“Just one—Massac!”

“Ah-hah! Massac!” said the old judge. “Well, gentlemen,” he went on, addressing the company generally, “I reckin I'll be goin' on home and turnin' in. This is the latest I've been up at night in a good while. I won't wait round no longer—I reckin everything is the same as settled. I wisht one of you boys would convey my congratulations to Mr. Prentiss and tell him for me that——”

There was a bustle at the door and a newcomer broke in through the press of men's bodies. He was dripping with rain and spattered over the front with blobs of yellow mud. He was a tall man, with a drooping mustache and a nose that beaked at the tip like a butcher-bird's mandible. With a moist splash he slammed a pair of wet saddlebags down on the narrow shelf at the wicket and, fishing with his fingers under one of the flaps, he produced a scrawled sheet of paper. The editor of the Daily Evening News grabbed it from him and smoothed it out and ran a pencil down the irregular, weaving column of figures.

“Complete returns on all the county races are now in,” he announced loudly, and every face turned toward him.

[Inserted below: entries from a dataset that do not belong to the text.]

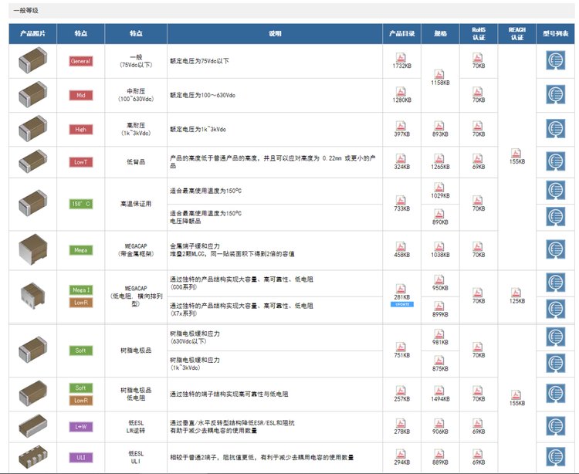This screenshot has width=579, height=474.
Task: Open the model list icon for General row
Action: 555,61

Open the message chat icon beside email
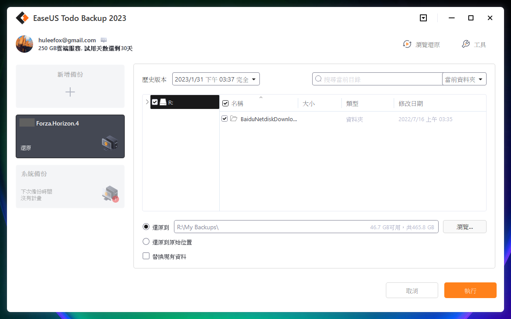point(104,40)
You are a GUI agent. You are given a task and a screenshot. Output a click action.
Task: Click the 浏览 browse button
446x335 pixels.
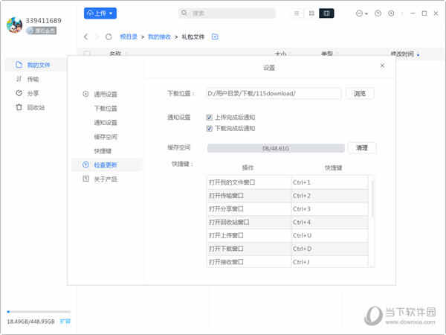[360, 94]
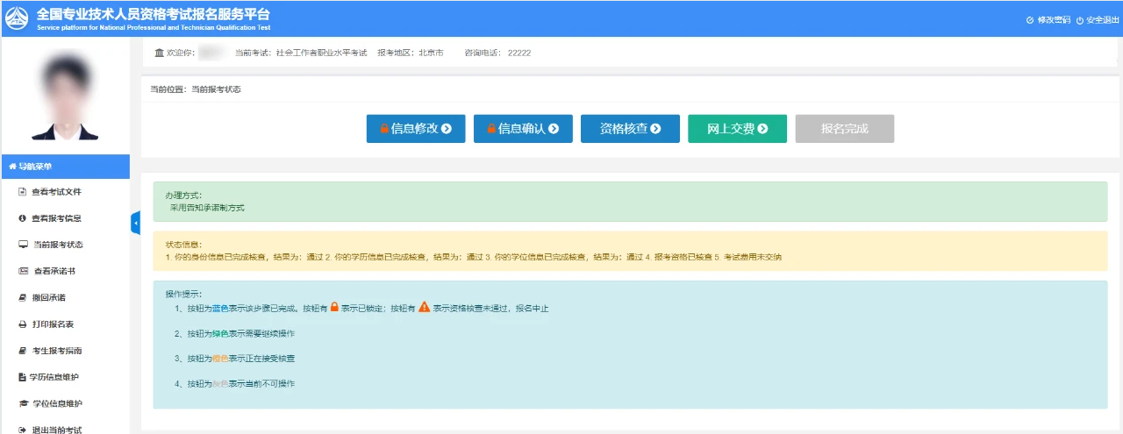Open 查看承诺书 in the navigation menu
This screenshot has height=434, width=1123.
pyautogui.click(x=60, y=272)
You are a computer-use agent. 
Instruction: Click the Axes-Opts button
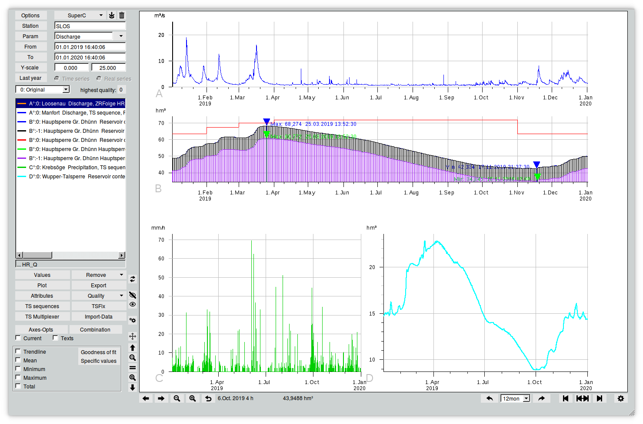coord(41,330)
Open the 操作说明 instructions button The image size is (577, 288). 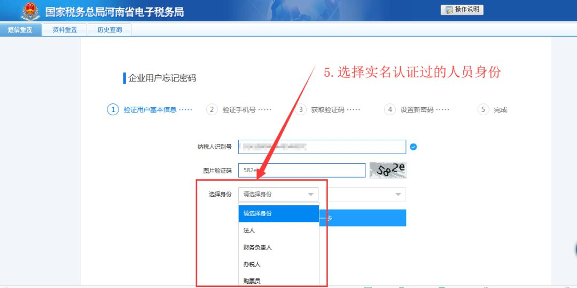pos(462,10)
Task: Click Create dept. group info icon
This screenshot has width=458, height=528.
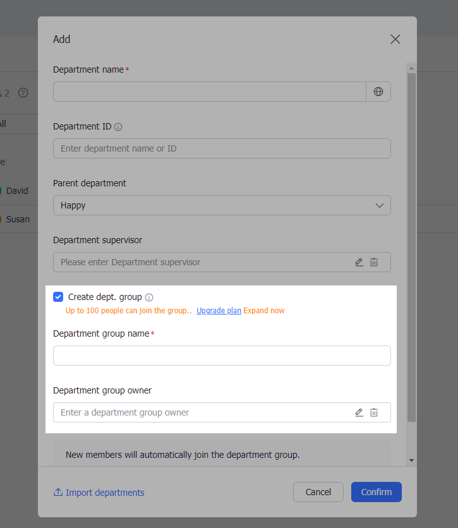Action: (149, 297)
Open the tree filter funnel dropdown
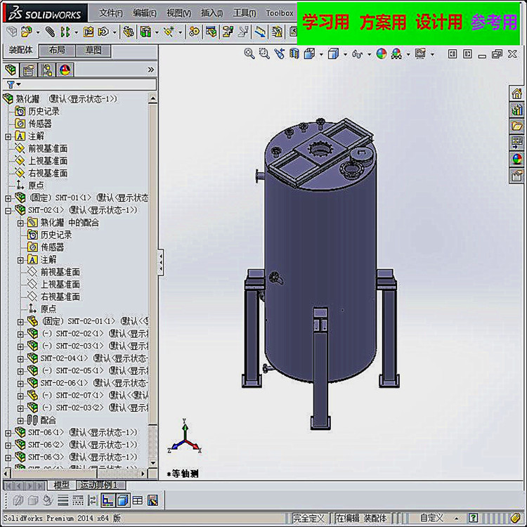The width and height of the screenshot is (527, 527). [13, 84]
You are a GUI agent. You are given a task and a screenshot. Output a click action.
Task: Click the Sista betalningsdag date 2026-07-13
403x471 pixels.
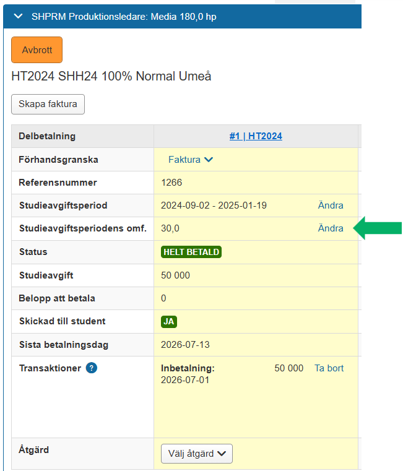(185, 345)
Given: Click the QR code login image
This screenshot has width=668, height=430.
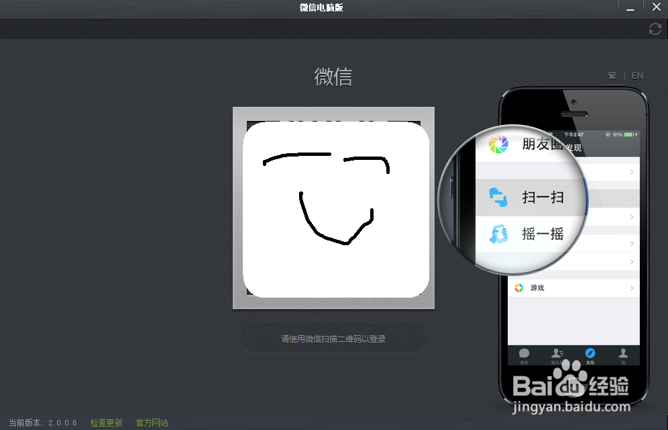Looking at the screenshot, I should (333, 207).
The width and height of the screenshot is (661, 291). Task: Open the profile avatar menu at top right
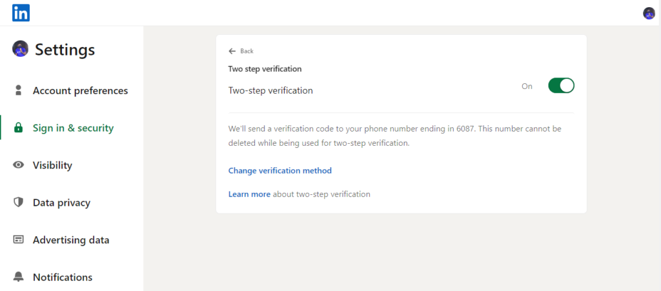click(649, 13)
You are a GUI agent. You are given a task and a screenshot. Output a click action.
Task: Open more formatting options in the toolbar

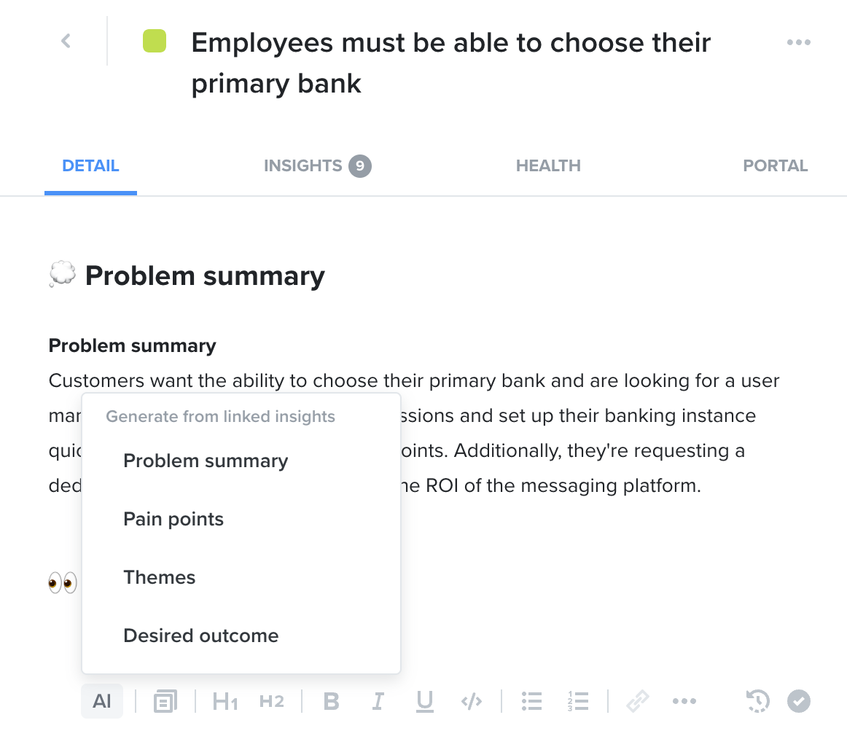coord(684,701)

“The returns from Massac Precinct make no changes in any of the races——”

The cheering started in full volume; but the editor raised his hand and stilled it.

“——make no change in any of the races—except one.”

All sounds died and the crowd froze to silence.

“Massac Precinct has eighty-four registered Democratic votes,” went on Tompkins, prolonging the suspense. For a country editor, he had the dramatic instinct most highly developed.

“And of these eighty-four, all eighty-four voted.”